## Required work:
Copy out the items word for word, starting at the line that contains "Click the external" and ending at the line that contains "tap(146, 208)", including both of those lines.

## Dataset content:
-.-.-

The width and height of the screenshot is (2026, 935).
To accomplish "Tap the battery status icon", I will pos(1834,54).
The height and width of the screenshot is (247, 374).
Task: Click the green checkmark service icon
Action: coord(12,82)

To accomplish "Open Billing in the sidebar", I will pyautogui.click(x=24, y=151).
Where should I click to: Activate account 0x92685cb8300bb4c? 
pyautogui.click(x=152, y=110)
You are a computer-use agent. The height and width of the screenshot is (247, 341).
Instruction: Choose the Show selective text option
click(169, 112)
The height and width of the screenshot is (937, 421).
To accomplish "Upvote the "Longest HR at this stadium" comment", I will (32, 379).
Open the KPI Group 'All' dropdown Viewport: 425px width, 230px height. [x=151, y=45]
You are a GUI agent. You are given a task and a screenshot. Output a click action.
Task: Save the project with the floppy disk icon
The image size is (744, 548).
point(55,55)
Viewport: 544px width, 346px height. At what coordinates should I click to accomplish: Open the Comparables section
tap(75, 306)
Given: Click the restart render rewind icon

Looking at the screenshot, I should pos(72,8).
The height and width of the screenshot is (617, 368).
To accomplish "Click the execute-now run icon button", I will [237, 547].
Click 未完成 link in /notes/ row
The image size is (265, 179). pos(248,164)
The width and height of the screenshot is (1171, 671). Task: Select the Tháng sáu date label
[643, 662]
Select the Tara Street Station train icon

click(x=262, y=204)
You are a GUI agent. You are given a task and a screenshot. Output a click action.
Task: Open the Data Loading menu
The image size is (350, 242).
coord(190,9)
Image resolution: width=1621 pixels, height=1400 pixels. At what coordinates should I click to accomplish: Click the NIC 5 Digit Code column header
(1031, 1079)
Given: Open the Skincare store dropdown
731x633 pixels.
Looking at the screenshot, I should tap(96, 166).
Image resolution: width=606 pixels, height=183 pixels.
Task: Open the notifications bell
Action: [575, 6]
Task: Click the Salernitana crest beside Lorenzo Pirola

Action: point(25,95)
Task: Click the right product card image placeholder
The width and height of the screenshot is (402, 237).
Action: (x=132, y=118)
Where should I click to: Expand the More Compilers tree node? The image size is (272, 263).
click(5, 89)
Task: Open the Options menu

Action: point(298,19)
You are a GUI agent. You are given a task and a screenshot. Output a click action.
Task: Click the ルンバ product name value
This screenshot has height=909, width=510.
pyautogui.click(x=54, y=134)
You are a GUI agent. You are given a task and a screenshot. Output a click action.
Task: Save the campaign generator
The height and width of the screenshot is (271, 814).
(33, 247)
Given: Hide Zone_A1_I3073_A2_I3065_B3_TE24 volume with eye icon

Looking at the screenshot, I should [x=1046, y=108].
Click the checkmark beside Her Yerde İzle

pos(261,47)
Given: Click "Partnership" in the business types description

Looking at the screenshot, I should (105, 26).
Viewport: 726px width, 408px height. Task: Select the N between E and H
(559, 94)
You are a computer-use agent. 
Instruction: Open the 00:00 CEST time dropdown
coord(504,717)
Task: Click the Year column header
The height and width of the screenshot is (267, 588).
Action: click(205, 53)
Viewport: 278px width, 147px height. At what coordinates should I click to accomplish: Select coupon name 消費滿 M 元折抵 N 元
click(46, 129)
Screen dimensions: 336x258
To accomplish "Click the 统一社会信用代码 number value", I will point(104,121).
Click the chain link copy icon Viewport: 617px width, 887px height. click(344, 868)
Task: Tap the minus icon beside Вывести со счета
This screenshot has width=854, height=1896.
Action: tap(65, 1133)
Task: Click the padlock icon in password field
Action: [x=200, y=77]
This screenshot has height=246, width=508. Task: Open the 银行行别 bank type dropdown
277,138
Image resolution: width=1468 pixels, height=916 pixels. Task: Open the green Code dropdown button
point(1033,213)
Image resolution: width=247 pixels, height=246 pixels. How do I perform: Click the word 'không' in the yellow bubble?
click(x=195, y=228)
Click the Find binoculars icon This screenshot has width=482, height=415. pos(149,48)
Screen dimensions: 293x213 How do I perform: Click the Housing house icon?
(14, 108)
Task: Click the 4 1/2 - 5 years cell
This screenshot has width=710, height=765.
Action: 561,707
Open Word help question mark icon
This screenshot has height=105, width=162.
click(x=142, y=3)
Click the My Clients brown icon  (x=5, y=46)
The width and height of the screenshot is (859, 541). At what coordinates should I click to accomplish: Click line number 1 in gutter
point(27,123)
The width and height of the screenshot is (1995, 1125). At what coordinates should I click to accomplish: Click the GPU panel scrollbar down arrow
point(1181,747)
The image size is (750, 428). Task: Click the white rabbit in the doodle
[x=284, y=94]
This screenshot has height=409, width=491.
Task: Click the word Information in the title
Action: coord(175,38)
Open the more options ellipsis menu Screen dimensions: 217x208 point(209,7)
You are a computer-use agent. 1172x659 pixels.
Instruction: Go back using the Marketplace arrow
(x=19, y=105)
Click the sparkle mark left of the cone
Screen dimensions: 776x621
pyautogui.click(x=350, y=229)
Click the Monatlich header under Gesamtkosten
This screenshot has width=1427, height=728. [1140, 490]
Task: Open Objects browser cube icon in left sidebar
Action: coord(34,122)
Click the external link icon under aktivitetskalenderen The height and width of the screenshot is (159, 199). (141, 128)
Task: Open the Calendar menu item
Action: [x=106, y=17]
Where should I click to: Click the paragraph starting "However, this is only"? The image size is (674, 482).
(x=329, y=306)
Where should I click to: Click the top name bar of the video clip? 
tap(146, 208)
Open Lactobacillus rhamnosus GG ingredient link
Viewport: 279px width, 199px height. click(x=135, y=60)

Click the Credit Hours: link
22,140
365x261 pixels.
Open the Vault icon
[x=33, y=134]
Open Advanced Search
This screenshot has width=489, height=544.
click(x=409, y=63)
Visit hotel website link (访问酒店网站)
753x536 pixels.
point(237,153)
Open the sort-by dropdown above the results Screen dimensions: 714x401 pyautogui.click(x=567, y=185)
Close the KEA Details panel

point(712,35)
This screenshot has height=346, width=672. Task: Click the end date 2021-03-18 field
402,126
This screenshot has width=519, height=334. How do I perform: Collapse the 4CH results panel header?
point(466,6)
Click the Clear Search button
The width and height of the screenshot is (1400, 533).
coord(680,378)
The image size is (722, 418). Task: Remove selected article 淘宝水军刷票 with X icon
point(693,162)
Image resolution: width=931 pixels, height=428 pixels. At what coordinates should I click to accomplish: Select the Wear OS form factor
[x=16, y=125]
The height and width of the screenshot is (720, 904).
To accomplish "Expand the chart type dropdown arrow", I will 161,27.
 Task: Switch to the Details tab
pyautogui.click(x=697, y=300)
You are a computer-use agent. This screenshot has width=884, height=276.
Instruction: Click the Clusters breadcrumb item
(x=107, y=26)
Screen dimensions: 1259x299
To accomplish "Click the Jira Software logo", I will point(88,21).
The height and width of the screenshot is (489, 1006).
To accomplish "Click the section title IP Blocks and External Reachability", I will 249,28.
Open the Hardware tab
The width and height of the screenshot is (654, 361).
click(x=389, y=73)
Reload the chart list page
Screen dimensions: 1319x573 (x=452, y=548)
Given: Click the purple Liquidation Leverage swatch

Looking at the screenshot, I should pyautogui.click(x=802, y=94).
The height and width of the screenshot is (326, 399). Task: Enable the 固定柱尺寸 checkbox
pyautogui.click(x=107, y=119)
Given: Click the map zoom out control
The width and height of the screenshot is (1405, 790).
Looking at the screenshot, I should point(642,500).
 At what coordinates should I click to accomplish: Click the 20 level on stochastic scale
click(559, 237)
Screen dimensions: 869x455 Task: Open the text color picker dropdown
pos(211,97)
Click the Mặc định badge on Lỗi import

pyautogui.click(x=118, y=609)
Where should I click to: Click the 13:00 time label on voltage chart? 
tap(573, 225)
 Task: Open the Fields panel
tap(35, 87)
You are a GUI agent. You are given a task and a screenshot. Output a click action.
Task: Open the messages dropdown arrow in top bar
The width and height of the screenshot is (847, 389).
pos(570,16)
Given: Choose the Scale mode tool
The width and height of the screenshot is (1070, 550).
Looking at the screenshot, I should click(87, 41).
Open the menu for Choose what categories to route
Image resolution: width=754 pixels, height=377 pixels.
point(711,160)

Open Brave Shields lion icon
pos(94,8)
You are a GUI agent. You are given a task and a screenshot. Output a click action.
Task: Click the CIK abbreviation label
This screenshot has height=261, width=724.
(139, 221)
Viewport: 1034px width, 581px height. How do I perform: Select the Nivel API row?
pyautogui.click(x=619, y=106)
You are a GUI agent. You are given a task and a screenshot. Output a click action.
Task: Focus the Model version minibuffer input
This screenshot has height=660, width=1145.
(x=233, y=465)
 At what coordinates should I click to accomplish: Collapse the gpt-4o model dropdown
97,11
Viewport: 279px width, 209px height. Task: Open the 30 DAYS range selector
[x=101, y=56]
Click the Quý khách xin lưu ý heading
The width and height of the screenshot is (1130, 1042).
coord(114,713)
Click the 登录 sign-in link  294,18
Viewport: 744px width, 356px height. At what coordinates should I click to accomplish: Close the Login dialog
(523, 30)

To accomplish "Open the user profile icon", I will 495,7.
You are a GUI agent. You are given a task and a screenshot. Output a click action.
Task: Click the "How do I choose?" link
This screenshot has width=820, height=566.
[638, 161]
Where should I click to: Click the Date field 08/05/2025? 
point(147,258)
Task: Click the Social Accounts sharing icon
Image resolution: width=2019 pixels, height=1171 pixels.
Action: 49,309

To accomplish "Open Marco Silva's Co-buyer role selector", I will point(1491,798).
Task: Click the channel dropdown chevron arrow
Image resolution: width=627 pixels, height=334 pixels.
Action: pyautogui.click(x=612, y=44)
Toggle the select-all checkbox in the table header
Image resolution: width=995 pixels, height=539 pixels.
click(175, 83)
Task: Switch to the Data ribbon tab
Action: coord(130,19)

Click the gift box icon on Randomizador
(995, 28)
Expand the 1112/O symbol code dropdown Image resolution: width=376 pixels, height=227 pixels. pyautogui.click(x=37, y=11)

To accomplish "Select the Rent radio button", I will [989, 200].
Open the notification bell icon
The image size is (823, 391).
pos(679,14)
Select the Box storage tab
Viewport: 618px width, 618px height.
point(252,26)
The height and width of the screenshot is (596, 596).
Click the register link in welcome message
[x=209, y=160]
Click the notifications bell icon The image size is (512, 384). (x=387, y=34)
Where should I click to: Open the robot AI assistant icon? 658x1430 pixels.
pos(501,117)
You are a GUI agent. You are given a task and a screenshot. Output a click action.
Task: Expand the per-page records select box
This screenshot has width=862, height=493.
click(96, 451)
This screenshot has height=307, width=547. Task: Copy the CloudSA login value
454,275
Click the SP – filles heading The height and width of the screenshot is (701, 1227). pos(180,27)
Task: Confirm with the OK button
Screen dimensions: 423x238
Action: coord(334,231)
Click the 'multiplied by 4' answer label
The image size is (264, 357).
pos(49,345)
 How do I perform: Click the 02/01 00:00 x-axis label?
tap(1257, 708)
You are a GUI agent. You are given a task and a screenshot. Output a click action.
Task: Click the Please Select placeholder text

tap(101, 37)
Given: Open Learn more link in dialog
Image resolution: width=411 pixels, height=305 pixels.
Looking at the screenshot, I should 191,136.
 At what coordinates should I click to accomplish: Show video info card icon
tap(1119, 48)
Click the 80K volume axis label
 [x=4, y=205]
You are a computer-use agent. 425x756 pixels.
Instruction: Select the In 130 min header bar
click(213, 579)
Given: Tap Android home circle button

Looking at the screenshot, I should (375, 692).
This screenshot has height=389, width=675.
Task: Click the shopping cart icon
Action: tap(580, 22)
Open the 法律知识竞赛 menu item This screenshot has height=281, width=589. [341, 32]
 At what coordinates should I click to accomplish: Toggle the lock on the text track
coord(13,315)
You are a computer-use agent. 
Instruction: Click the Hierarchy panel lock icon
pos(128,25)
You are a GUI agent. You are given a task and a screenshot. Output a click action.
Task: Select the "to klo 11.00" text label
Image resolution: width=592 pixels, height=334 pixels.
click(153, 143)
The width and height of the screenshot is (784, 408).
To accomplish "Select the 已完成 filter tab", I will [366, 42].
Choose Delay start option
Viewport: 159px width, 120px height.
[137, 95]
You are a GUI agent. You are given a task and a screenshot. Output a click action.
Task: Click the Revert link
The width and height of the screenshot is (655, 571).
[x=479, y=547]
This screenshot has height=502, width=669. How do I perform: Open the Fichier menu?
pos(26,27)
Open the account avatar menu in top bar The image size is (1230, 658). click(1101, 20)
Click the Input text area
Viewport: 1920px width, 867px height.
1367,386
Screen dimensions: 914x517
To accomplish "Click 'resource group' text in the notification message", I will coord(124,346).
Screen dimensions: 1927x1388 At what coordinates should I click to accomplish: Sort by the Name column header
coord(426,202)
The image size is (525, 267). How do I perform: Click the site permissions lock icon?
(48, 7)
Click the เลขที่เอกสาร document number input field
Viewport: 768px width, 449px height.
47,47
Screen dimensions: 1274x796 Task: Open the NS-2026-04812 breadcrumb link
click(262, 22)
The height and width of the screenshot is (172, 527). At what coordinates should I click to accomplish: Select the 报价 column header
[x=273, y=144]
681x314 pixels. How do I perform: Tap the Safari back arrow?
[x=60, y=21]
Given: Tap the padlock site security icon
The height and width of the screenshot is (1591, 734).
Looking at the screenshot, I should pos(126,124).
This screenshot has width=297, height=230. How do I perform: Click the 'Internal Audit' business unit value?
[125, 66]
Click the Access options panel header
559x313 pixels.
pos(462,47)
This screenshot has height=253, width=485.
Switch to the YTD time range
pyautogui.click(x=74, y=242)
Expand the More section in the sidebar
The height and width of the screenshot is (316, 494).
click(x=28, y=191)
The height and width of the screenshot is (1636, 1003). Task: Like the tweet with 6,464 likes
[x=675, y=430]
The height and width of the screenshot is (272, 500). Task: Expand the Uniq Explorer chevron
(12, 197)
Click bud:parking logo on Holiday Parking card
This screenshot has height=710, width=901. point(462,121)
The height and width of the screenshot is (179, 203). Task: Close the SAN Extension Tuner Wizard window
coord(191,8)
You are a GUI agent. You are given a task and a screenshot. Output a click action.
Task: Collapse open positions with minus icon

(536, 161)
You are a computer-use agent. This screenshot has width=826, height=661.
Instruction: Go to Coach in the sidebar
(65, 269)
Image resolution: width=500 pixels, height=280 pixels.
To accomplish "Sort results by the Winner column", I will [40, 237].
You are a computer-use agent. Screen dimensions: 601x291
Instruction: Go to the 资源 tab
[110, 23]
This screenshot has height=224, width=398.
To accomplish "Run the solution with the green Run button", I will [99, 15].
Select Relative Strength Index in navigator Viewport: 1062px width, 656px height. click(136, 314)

-.-.-

## Answer in full:
Click the external link icon under aktivitetskalenderen The height and width of the screenshot is (159, 199). (141, 128)
Task: Open the Calendar menu item
Action: [x=106, y=17]
Where should I click to: Click the paragraph starting "However, this is only"? The image size is (674, 482).
(x=329, y=306)
Where should I click to: Click the top name bar of the video clip? 
tap(146, 208)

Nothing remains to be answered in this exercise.